Chico Mendes acreditava que sua morte em defesa da floresta amazônica — uma morte mais que anunciada — seria em vão. Agora, diante dos últimos acontecimentos, que lembram um pouco aquele clima de impunidade de 23 anos atrás, a pergunta é se ele não tinha razão. A aprovação do Código Florestal pela Câmara, com a emenda que anistia os desmatadores, considerada "uma vergonha" pela presidente Dilma, parece ter sido interpretada em alguns lugares como licença não apenas para desmatar, mas também para matar. Só na semana passada houve quatro assassinatos na Amazônia.
No Pará, terra de extermínio de árvores e de gente, o crime foi contra um casal de ambientalistas que recebia ameaças desde 2008, quando começou a denunciar a extração irregular de madeira para a produção de carvão. José Cláudio e Maria do Espírito Santo desenvolviam um trabalho de uso sustentável da floresta, junto com 500 famílias, e integravam não por acaso o Conselho Nacional das Populações Extrativistas, fundado por Chico Mendes. Eles foram executados na terça-feira, e no sábado, no assentamento onde moravam, em Nova Ipixuna, foi encontrado o corpo do agricultor Eremilton Pereira dos Santos, provável testemunha do crime.
Três dias depois, em Rondônia, foi a vez do líder ambientalista Adelino Ramos, que já vinha recebendo ameaças de morte de madeireiros e era um sobrevivente do Massacre de Corumbiara, que resultou na morte de 13 pessoas em 1995. Como no caso do seringueiro acreano em 1988 e da freira americana Dorothy Stang, em 2005, três das quatro mortes foram insistentemente anunciadas.
Em Mato Grosso, a "licença" é para desmatar. A repórter Cleide Carvalho, enviada especial à região, disse que ali a discussão do Código teve um efeito "devastador". É que desde janeiro fazendeiros e especuladores de terra passaram a derrubar florestas para, criando um fato consumado, se beneficiarem da anistia. O projeto "escancarou as portas da floresta amazônica para a devastação", principalmente depois que o governador sancionou lei concedendo anistia aos produtores até abril.

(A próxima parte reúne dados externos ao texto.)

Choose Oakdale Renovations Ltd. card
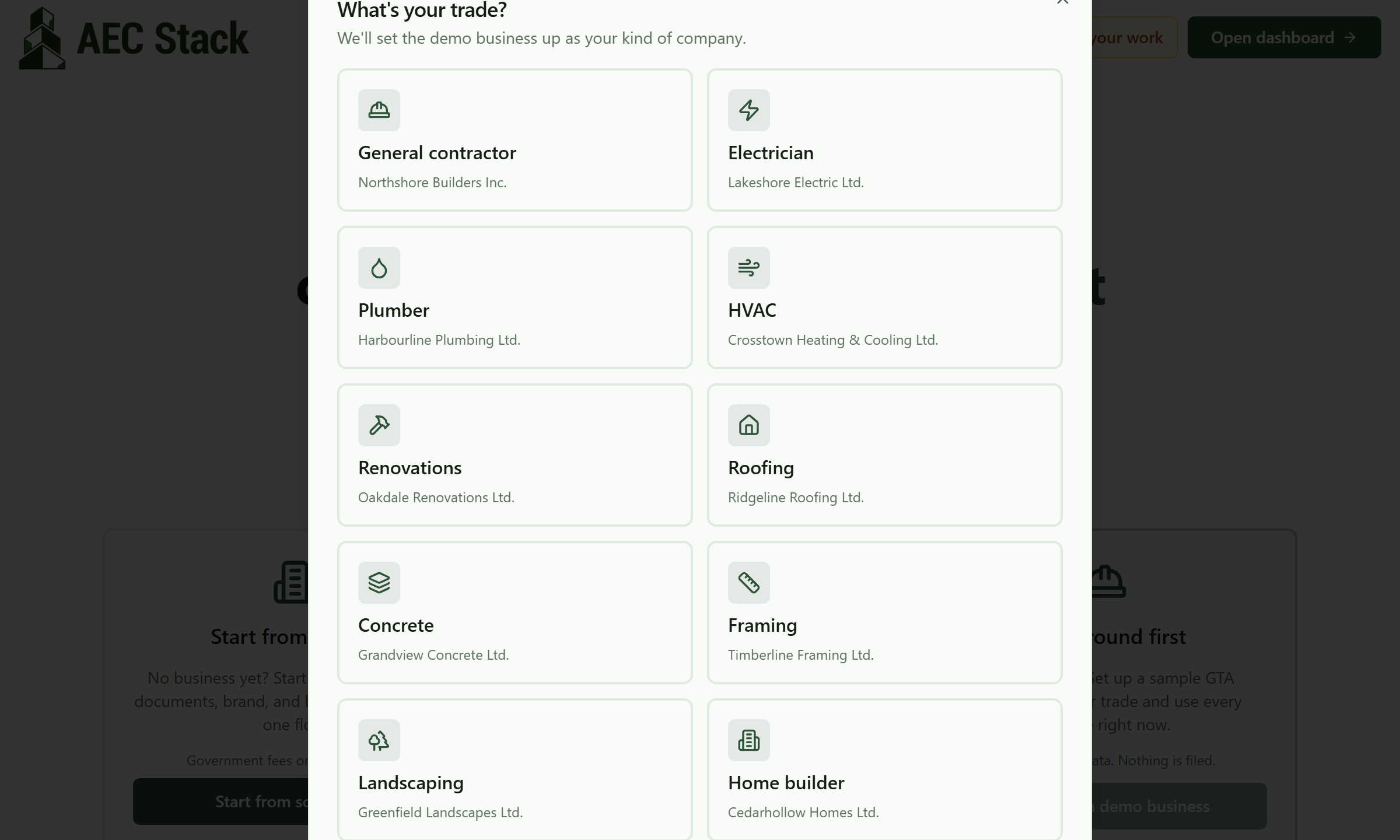 pos(514,455)
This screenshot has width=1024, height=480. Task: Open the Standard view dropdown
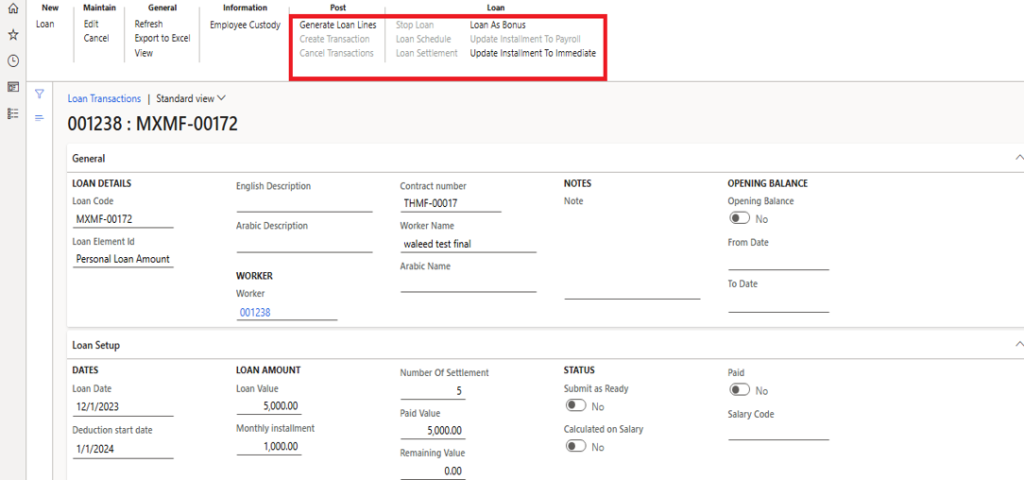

Cleide relata a ação de um personagem sinistro que conheci quando estive no Acre depois da morte de Chico Mendes — o correntão: "Esticada entre dois tratores, uma enorme corrente derruba as árvores pela raiz, ceifando todo tipo de vida pelo caminho. Ao final, as árvores são amontoadas. As toras são vendidas, e o resto é queimado." É um processo primitivo e tão truculento que as vítimas talvez preferissem a motosserra.
A operação anunciada agora pelo governo contra o desmatamento e a violência no campo vai precisar provar que a previsão do nosso protomártir do meio ambiente estava errada — que a sua luta pela preservação da Amazônia como fonte de recursos para um desenvolvimento sustentável não foi em vão.